NOTE TO OUR READERS: Below is a timely article by syndicated columnist Ed Flattau of Global Horizons, circulated earlier this week.

President Bush's second nominee to the Supreme Court, White House counsel Harriet Miers, has even less of a track record on environmental issues than Chief Justice John Roberts. It thus should come as no surprise that what little is known about her past gives environmentalists even more pause than Chief Justice Roberts' scant paper trail.

This wariness is due in large part to her long working relationship with a president whose own environmental record leaves much to be desired. The 60-year-old Miers has been a staunch Bush loyalist since the president's days as governor of Texas when she was his personal lawyer and counsel to his successful 1994 gubernatorial campaign.

Her unswerving dedication to Bush has been highly visible in the environmental realm as it has in other sectors. She has energetically defended the president's proposal to open the Arctic National Wildlife Refuge (ANWR) for oil drilling. In the process, she has dutifully parroted the specious administration line that energy development on ANWR'S ecologically incomparable coastal plain would only impact a mere 2,000 out of 19 million protected acres. In reality, the search for an extremely speculative mother lode of oil on the coastal plain would require a network of roads, pipelines and production facilities that would crisscross more than 200 square miles. The effort would despoil the nation's last completely intact ecosystem and its priceless wildlife habitat-perhaps forever.

Miers has been an enthusiastic supporter of Bush's refusal to authorize federal funds to subsidize embryonic stem cell research. She has talked fervently of "reducing the burden of frivolous lawsuits and unnecessary regulation". These are terms that all too often have turned out to be GOP code words for rolling back environmental regulatory safeguards so as to ease overhead costs and boost corporate America's profits.

White House chief of staff Andrew Card has a perfectly rational explanation for Miers being in lock step with the president over the years. He recently described Miers as "not having had any agenda other than the president's."
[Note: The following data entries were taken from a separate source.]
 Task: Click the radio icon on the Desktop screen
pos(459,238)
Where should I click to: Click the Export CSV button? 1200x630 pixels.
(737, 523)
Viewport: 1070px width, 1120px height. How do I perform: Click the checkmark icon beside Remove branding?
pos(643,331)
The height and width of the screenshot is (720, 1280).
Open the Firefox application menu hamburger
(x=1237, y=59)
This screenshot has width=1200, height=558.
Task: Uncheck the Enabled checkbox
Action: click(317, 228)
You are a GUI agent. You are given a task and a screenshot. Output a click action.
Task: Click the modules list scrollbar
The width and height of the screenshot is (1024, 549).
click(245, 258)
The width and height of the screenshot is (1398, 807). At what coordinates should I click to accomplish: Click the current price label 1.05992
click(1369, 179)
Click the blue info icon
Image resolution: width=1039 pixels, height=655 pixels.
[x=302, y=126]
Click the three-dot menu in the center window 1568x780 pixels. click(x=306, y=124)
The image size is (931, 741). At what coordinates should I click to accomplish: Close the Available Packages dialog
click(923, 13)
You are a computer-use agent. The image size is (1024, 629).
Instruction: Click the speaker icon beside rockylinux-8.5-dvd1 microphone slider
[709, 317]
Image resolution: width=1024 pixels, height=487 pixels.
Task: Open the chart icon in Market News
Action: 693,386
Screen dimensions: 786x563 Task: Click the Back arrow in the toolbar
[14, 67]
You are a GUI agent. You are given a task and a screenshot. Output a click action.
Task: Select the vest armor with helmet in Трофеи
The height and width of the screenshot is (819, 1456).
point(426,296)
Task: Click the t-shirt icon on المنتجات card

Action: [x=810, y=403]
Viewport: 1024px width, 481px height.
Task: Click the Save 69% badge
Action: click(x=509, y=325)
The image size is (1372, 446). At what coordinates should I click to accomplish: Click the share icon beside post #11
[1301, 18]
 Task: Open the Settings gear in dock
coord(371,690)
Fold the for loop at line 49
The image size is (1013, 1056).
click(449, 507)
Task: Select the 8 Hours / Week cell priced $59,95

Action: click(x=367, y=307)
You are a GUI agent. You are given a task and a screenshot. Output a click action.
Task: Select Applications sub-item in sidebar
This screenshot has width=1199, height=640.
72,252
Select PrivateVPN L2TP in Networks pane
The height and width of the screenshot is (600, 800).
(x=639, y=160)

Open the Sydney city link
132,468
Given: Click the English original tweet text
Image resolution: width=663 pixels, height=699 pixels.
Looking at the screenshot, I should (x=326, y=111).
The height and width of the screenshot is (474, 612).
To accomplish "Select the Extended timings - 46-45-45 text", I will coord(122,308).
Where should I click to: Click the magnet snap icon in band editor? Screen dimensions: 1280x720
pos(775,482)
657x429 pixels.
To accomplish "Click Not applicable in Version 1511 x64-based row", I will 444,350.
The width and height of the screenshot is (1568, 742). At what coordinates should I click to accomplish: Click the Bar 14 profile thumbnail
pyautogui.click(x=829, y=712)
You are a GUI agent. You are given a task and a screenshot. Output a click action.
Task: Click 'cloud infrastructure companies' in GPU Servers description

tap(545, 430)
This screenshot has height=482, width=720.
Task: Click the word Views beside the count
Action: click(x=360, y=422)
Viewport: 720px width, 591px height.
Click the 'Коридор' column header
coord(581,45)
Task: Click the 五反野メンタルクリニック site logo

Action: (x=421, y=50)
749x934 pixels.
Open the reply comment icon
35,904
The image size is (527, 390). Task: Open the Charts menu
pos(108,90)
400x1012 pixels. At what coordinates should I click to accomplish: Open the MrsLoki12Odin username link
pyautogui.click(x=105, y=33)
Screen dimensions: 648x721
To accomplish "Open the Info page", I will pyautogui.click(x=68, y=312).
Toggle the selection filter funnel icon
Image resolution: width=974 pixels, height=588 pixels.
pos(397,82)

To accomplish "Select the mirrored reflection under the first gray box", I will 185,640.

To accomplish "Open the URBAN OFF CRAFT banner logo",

Because Miers has been a trusted member of Bush's inner circle since the early 90s', one must assume she was giving him a fair amount of advice during his time as governor. The thought is troubling to environmentalists. During Bush's reign, Texas led the nation in factory emissions of toxic and ozone-producing chemicals, including carcinogenic compounds particularly damaging to children's neurological development. While Bush held sway in Austin, 64 percent of Texans lived in areas that failed to meet federal clean air standards. The public interest organization Environmental Defenses conducted a survey of 21 air quality indicators and found that every one of them deteriorated while Bush was in office. It was also determined that Texas refineries emitted three times more pollution than their counterparts in other states.

Just how much Miers had to do with this sorry state of affairs is unclear. But she was at Bush's side while Texas air quality was taking a hit, certainly a relationship that needs to be explored by senators who must vote on her confirmation and are unsure of what her judicial values would be.

Is Miers a passive onlooker who out of fidelity to Bush went along with environmental policies she did not favor? Or has she been proactive in shaping the president's business-oriented initiatives that have run roughshod over environmental protections?

Is Miers waiting to step out of the president's shadow and be her own person? Or do we assign guilt by association and assume the nation is going to be stuck with a Bush clone in jurist's robes, spouting views that are fast wearing out their welcome?

Let's hope the senators have a pretty good idea what the answers to these questions are by the time they have to vote on her confirmation.